I spent the rest of my first day with Janet Lee, the outgoing clerk that I would be replacing. Janet, whom I had briefly met when I interviewed with the judge, was also originally from New York, although she had gone to law school at Stanford. She was now moving back to New York to work at Wachtell Lipton.
Janet described my specific duties as a clerk, which could be divided up into three broad areas. First, in advance of each oral argument “calendar,” or one-week period in which Judge Stinson would hear cases in court, I would help the judge get ready for the arguments. This would involve writing a “bench memorandum,” a memo summarizing the facts and legal issues of a case and offering a recommendation for how the case should be decided, and preparing a “bench book,” a binder containing the memo and various key documents relevant to the case. (Janet referred to the making of the bench book—which involved highlighting the documents, putting them in a particular order, and sticking colorful tabs all over them—as “arts and crafts.”) I would also meet with the judge to discuss the cases orally during “review week,” the week immediately prior to the calendar week.

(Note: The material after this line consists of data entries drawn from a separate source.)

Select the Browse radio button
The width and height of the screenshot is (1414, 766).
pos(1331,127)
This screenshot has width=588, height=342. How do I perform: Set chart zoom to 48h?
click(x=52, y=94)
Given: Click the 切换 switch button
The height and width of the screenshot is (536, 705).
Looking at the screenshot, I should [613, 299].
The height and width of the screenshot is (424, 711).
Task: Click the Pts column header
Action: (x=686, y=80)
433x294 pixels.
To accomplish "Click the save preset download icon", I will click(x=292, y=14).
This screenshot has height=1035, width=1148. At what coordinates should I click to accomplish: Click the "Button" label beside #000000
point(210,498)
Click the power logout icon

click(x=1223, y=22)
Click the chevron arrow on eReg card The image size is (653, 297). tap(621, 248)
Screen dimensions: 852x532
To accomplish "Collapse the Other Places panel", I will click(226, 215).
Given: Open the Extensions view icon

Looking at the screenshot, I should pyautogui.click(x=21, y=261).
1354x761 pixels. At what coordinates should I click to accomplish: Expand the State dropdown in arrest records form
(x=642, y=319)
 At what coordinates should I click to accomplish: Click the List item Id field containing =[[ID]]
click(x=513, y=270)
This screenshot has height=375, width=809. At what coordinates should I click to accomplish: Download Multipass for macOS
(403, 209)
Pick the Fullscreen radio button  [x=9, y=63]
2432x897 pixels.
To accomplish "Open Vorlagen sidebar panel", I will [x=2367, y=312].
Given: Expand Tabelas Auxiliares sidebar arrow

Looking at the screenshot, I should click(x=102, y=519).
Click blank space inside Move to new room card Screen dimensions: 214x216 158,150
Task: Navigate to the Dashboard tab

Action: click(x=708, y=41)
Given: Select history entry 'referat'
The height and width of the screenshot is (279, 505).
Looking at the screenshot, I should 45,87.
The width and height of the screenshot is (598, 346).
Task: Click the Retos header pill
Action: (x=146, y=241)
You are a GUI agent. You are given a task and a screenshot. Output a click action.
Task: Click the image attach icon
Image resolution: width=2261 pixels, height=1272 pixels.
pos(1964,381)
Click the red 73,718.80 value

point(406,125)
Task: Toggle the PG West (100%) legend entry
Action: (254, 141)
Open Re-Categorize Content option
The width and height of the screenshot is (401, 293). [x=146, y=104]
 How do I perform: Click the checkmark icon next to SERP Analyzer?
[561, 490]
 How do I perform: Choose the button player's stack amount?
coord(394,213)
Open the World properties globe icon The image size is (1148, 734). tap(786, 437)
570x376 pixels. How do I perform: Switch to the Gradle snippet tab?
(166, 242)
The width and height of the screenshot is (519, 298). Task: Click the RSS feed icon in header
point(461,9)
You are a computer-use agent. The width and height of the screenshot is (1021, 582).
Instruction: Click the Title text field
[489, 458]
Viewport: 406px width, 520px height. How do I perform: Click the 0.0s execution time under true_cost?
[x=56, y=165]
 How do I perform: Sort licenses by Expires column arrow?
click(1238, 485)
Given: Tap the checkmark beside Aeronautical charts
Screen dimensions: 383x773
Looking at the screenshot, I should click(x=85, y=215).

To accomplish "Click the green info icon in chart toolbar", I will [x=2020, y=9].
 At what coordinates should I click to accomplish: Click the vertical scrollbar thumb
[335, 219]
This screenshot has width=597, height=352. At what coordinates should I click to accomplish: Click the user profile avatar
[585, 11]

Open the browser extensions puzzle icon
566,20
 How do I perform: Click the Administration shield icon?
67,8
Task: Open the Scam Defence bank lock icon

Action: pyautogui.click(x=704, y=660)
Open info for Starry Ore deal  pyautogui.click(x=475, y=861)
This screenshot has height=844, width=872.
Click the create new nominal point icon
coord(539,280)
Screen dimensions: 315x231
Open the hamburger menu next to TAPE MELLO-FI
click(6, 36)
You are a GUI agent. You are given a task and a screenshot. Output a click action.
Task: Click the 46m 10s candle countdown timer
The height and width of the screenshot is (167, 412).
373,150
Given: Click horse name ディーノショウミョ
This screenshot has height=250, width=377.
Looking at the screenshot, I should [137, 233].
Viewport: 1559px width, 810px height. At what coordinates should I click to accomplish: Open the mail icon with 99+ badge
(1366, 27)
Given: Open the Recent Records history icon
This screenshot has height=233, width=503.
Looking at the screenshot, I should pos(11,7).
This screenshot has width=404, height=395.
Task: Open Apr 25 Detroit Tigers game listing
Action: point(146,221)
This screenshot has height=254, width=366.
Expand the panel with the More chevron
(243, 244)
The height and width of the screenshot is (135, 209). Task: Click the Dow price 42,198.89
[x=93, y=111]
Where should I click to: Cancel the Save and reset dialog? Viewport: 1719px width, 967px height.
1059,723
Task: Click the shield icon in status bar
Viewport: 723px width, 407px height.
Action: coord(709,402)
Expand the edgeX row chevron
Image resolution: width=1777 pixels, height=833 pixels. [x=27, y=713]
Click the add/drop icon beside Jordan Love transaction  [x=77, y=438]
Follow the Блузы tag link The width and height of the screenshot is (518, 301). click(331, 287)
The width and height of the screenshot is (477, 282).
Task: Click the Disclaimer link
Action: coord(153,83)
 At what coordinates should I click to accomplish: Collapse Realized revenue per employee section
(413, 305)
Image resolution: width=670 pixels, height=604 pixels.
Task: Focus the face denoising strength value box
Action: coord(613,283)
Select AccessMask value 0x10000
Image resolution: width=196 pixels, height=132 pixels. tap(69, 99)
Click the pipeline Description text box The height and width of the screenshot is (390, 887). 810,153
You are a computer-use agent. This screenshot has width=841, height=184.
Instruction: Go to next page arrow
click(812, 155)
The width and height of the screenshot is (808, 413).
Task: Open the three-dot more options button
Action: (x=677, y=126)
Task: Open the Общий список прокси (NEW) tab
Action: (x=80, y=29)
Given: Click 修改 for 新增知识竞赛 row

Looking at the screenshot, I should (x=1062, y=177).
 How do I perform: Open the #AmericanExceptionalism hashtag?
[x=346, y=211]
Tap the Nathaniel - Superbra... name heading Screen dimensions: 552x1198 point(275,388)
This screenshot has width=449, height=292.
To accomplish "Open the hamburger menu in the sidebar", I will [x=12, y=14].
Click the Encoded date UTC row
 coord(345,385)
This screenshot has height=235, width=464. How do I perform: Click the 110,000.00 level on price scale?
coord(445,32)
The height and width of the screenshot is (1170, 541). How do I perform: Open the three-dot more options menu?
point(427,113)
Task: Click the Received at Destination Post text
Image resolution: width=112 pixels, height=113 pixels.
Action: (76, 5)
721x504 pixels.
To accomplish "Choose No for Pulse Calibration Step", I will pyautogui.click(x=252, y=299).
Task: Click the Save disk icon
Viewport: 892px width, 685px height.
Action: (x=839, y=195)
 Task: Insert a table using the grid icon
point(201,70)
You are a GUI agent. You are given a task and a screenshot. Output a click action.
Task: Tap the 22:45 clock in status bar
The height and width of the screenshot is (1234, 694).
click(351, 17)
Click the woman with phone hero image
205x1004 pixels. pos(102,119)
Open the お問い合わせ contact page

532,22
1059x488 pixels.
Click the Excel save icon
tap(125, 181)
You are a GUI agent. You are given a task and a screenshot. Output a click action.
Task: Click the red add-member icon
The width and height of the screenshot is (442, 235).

“Here’s one thing you must remember,” Janet said. “When you first get a new case, you need to make sure the court has jurisdiction to hear it. Judge Stinson is very particular about jurisdiction.”
I knew this from having talked about it with the judge during my interview and from the judge’s writing in the area. Jurisdiction concerns the court’s authority to hear a particular case. There are all sorts of reasons, some quite technical, as to why a court might lack jurisdiction—and if there’s a “jurisdictional defect,” the case must be dismissed.